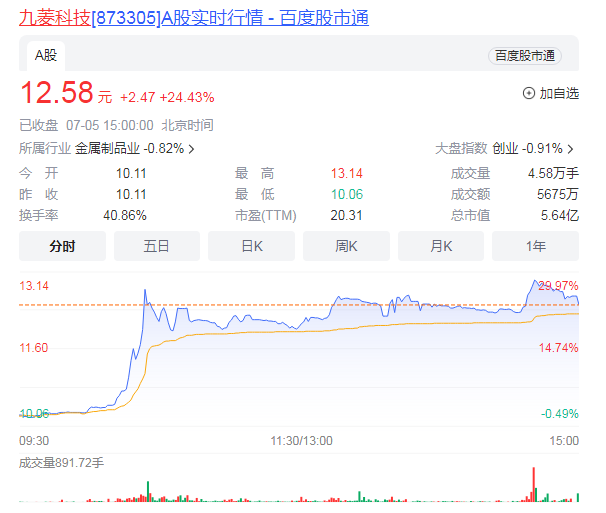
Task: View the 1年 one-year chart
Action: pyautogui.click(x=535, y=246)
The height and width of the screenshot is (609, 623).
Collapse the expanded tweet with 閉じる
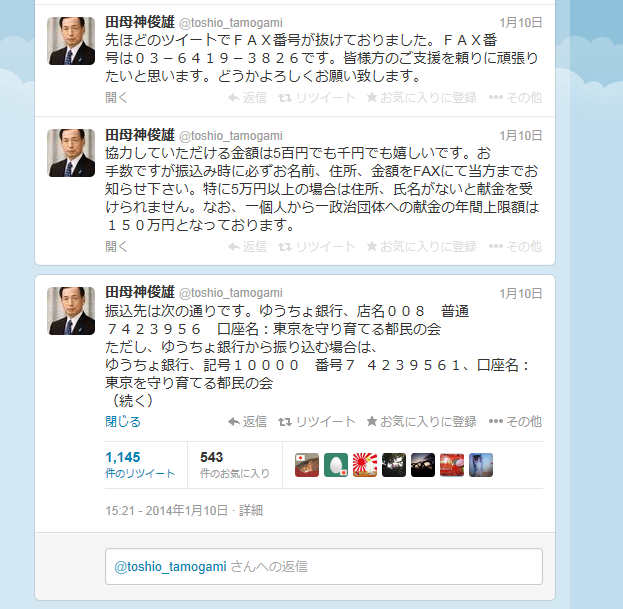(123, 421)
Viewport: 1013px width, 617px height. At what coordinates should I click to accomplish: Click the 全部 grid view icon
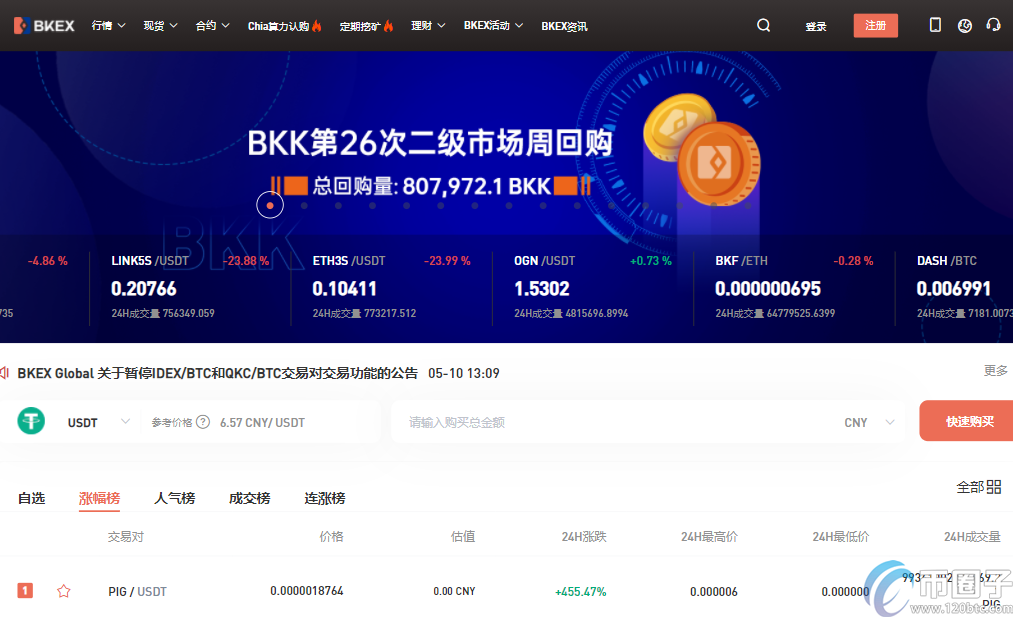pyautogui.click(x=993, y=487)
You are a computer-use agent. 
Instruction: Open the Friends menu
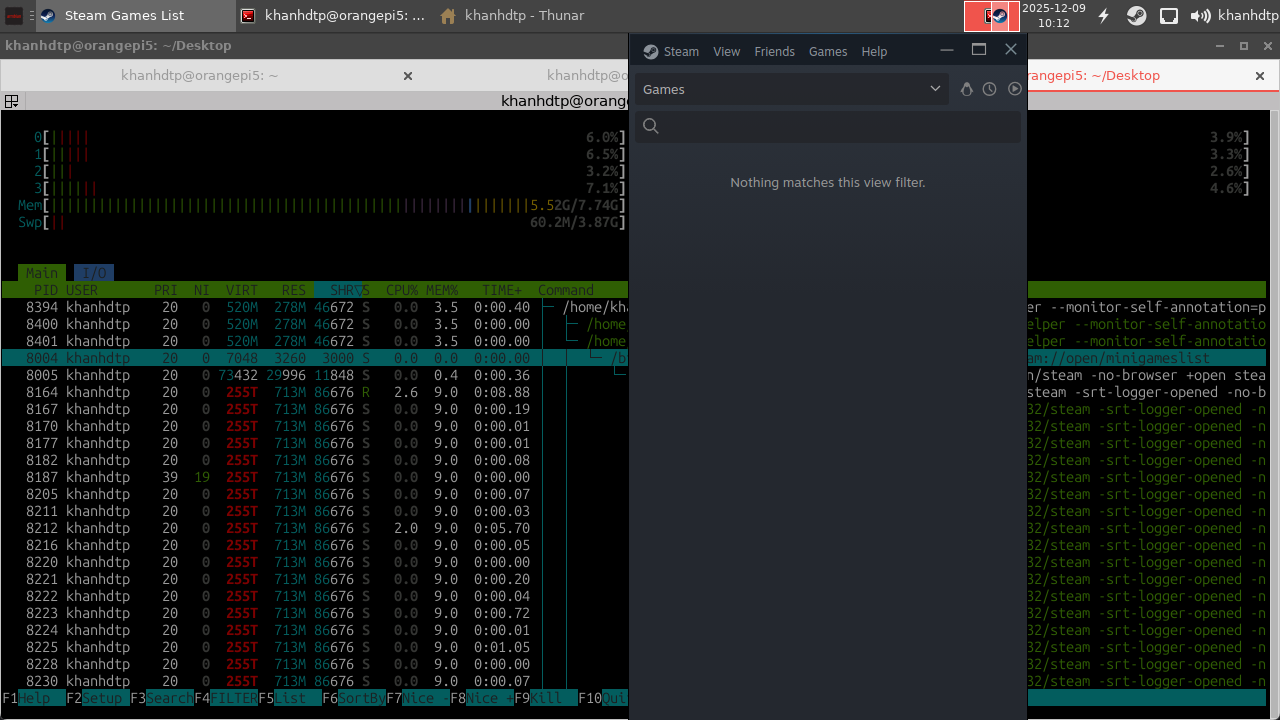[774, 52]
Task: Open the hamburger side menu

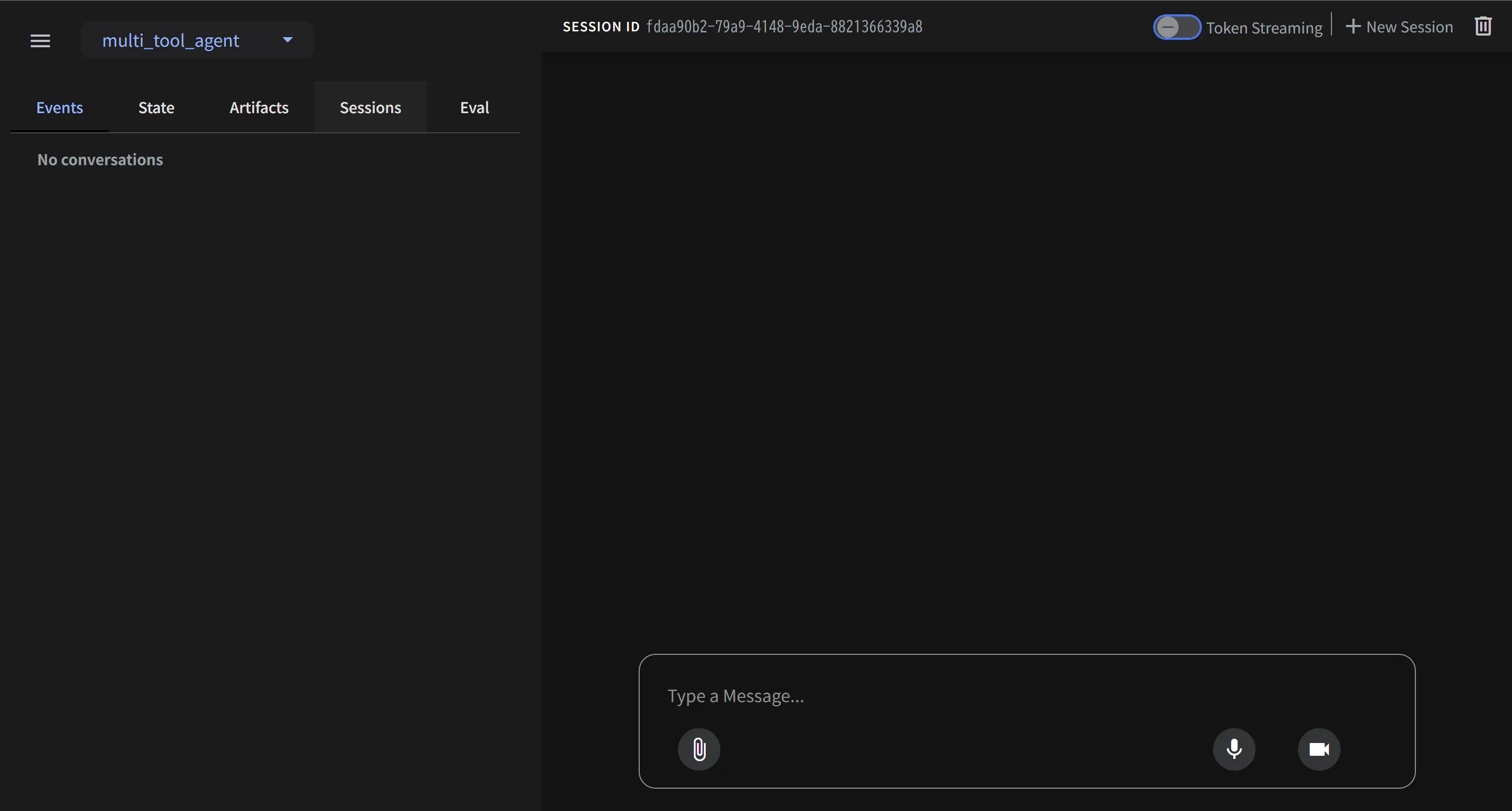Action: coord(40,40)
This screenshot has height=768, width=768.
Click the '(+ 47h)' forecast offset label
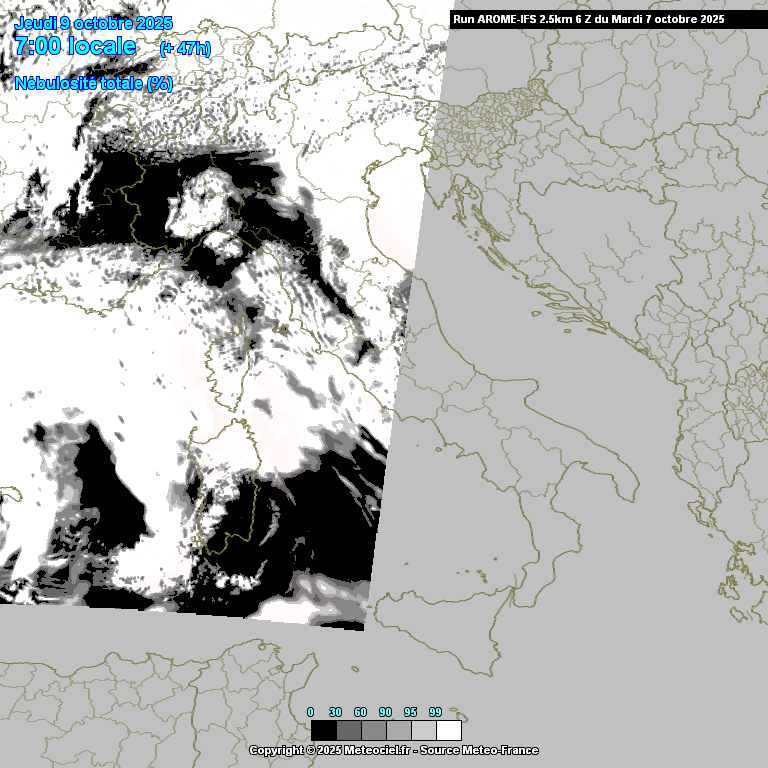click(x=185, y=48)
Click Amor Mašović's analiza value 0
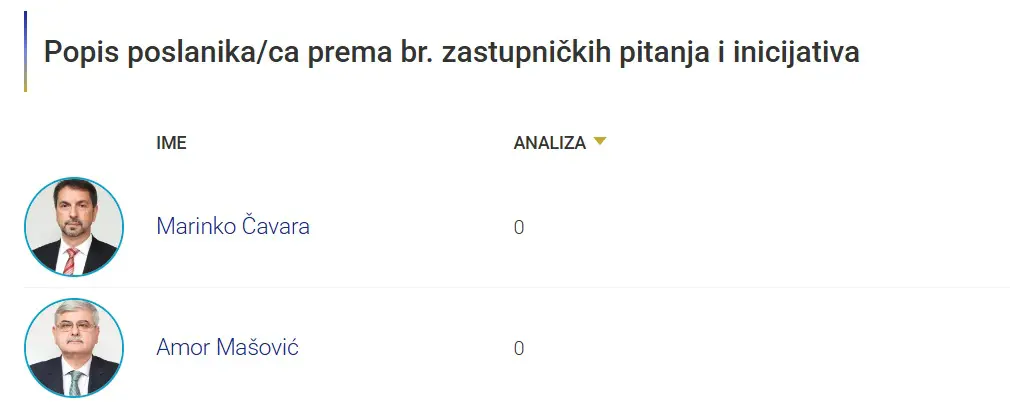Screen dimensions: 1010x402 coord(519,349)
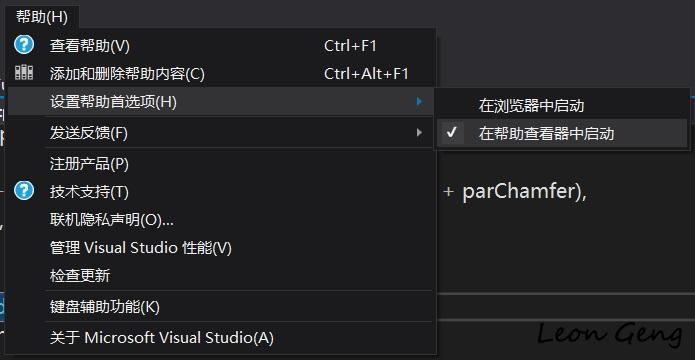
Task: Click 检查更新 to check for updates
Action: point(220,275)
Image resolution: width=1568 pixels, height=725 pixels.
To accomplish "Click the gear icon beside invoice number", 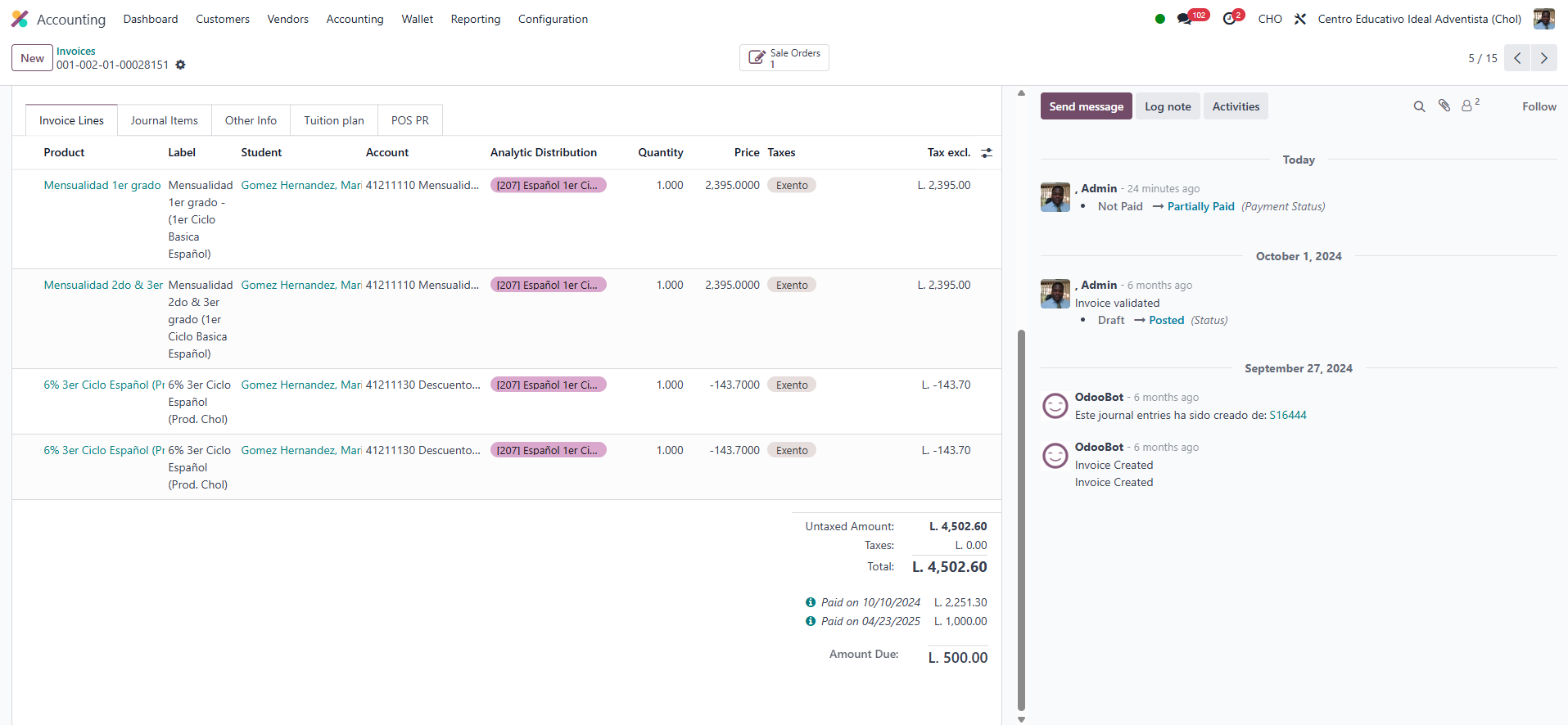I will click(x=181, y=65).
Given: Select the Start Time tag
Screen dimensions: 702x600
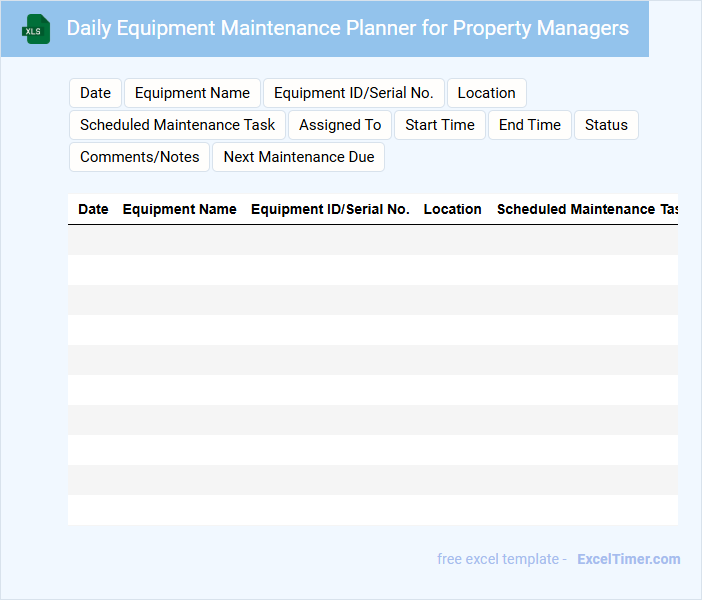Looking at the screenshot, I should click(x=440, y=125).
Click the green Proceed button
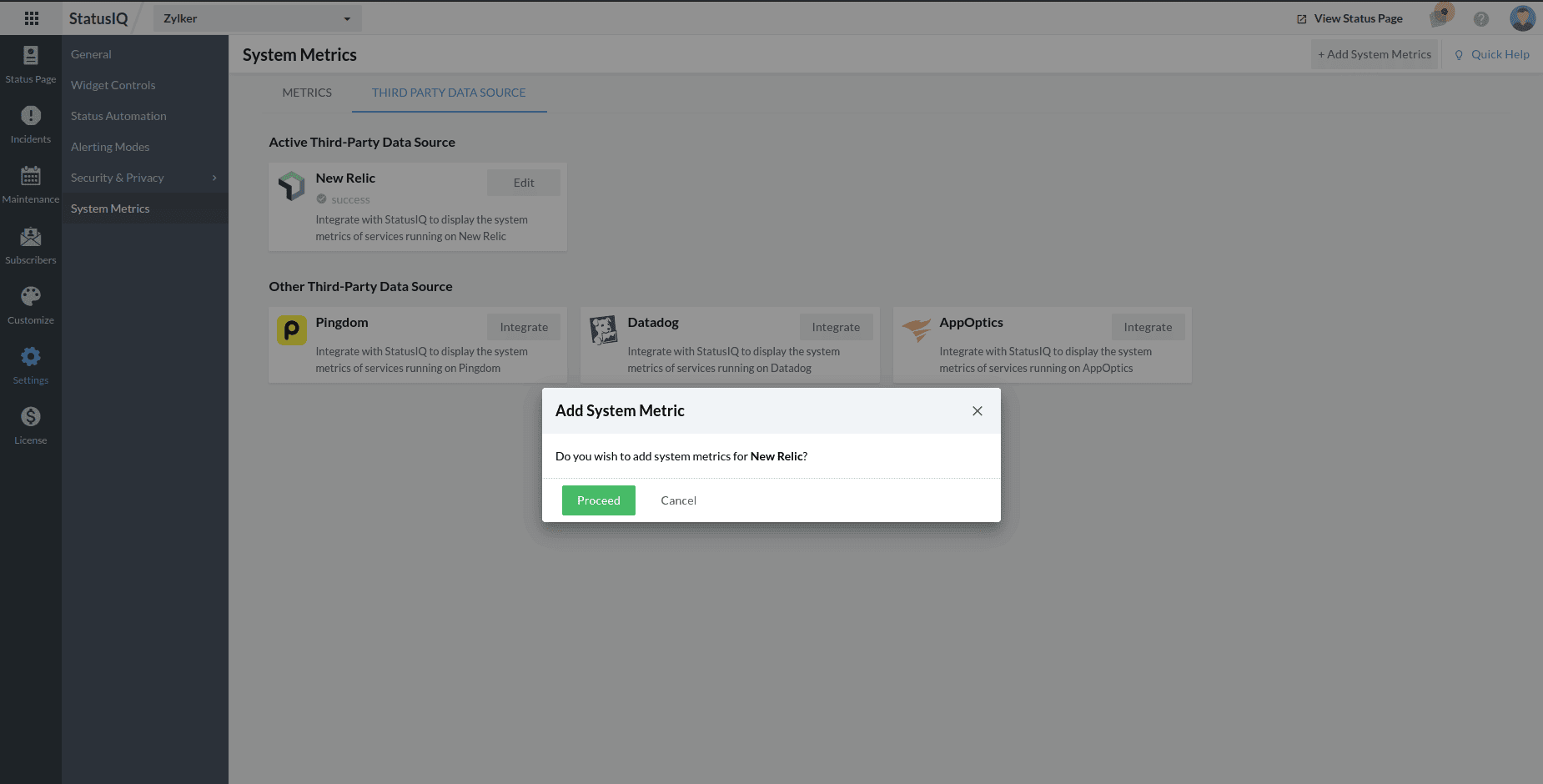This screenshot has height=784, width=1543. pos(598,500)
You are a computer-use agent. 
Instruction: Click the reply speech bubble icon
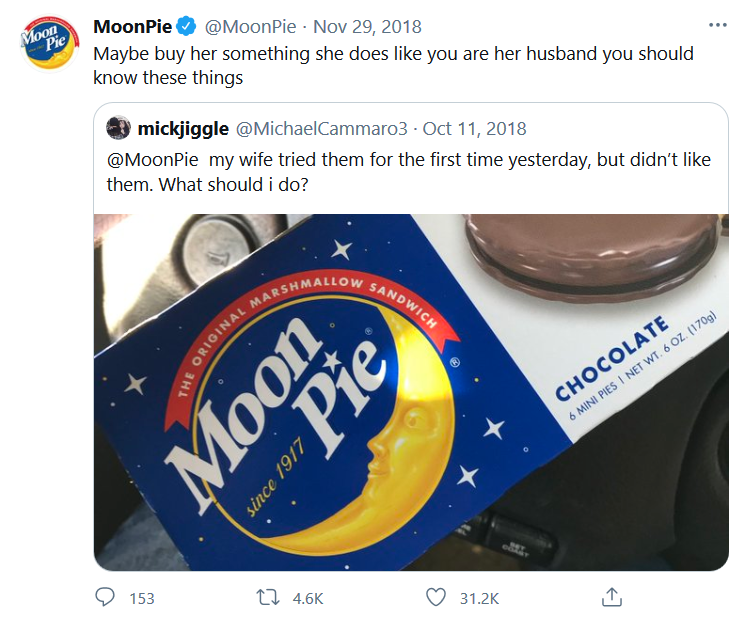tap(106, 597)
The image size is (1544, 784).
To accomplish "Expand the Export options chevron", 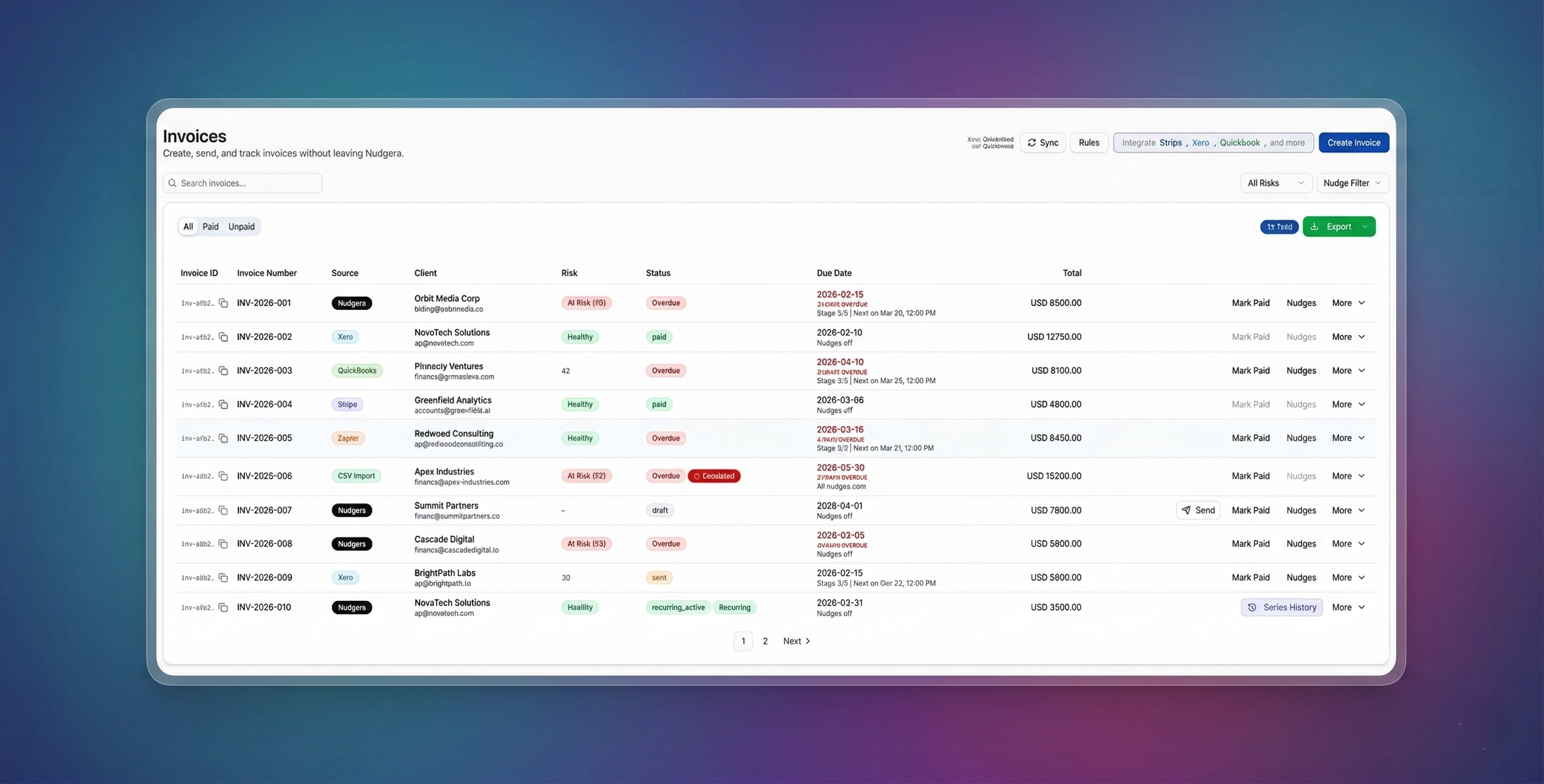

·····

* Task to complete *
Reproduce the listing verbatim, starting at the line containing "Given: Select the Start Time tag" and ending at the end of the listing, with both ends included. Leave the pictures out of your answer.

* Response *
Given: Select the Start Time tag
Screen dimensions: 702x600
Looking at the screenshot, I should click(x=440, y=125).
Click the green Proceed button
This screenshot has height=784, width=1543. pos(598,500)
You are a computer-use agent. 
Instruction: Click the reply speech bubble icon
tap(106, 597)
The image size is (1544, 784).
To accomplish "Expand the Export options chevron", 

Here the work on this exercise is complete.